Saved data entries
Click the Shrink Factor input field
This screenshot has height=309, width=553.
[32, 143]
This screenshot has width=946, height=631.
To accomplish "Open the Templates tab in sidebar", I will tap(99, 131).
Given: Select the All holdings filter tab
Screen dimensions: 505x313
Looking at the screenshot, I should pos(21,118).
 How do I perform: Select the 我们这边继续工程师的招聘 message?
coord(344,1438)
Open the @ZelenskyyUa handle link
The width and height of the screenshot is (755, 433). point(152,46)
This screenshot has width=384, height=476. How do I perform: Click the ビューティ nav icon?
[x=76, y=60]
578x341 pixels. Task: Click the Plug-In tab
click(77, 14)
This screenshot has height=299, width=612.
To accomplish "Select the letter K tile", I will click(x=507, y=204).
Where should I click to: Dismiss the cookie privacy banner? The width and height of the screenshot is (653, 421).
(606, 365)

--

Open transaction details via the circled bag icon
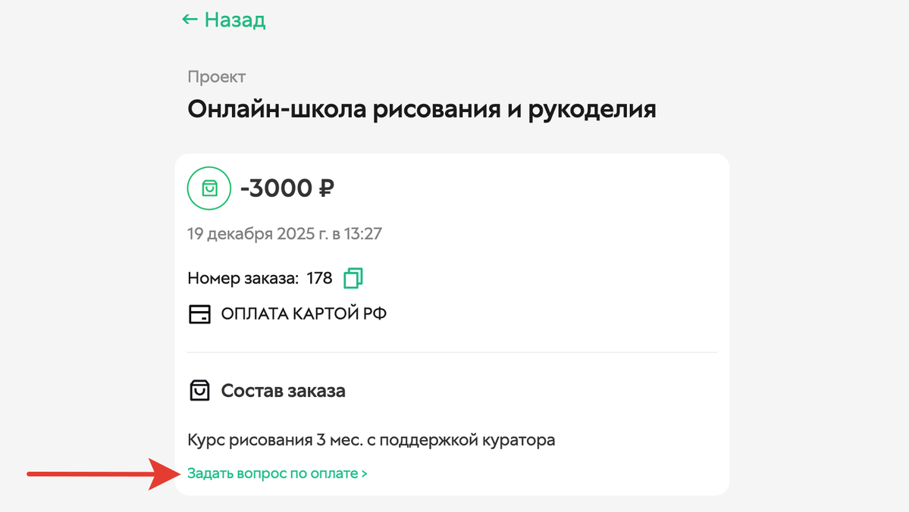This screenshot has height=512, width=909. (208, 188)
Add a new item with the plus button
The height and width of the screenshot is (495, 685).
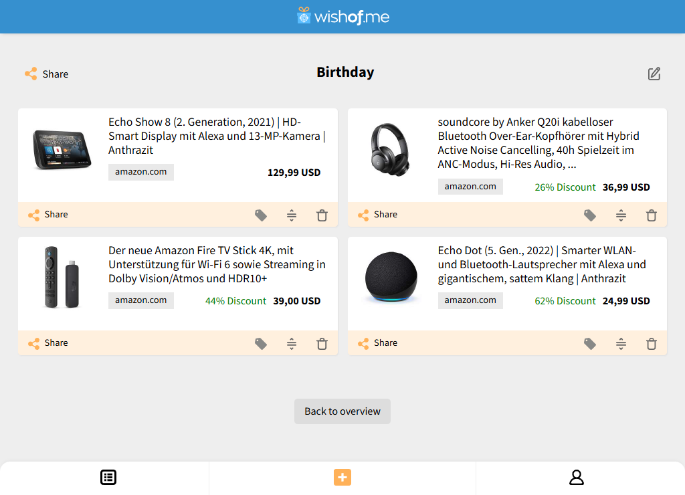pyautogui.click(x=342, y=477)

* _EXERCISE_:
Please transcribe exactly the lines above from the line that has "Click the Shrink Factor input field" up to and including the line that has "This screenshot has height=299, width=612."; no other line belongs in the answer.

* _FINISHED EXERCISE_:
Click the Shrink Factor input field
This screenshot has height=309, width=553.
[32, 143]
This screenshot has width=946, height=631.
To accomplish "Open the Templates tab in sidebar", I will tap(99, 131).
Given: Select the All holdings filter tab
Screen dimensions: 505x313
Looking at the screenshot, I should pos(21,118).
 How do I perform: Select the 我们这边继续工程师的招聘 message?
coord(344,1438)
Open the @ZelenskyyUa handle link
The width and height of the screenshot is (755, 433). point(152,46)
This screenshot has width=384, height=476. How do I perform: Click the ビューティ nav icon?
[x=76, y=60]
578x341 pixels. Task: Click the Plug-In tab
click(77, 14)
This screenshot has height=299, width=612.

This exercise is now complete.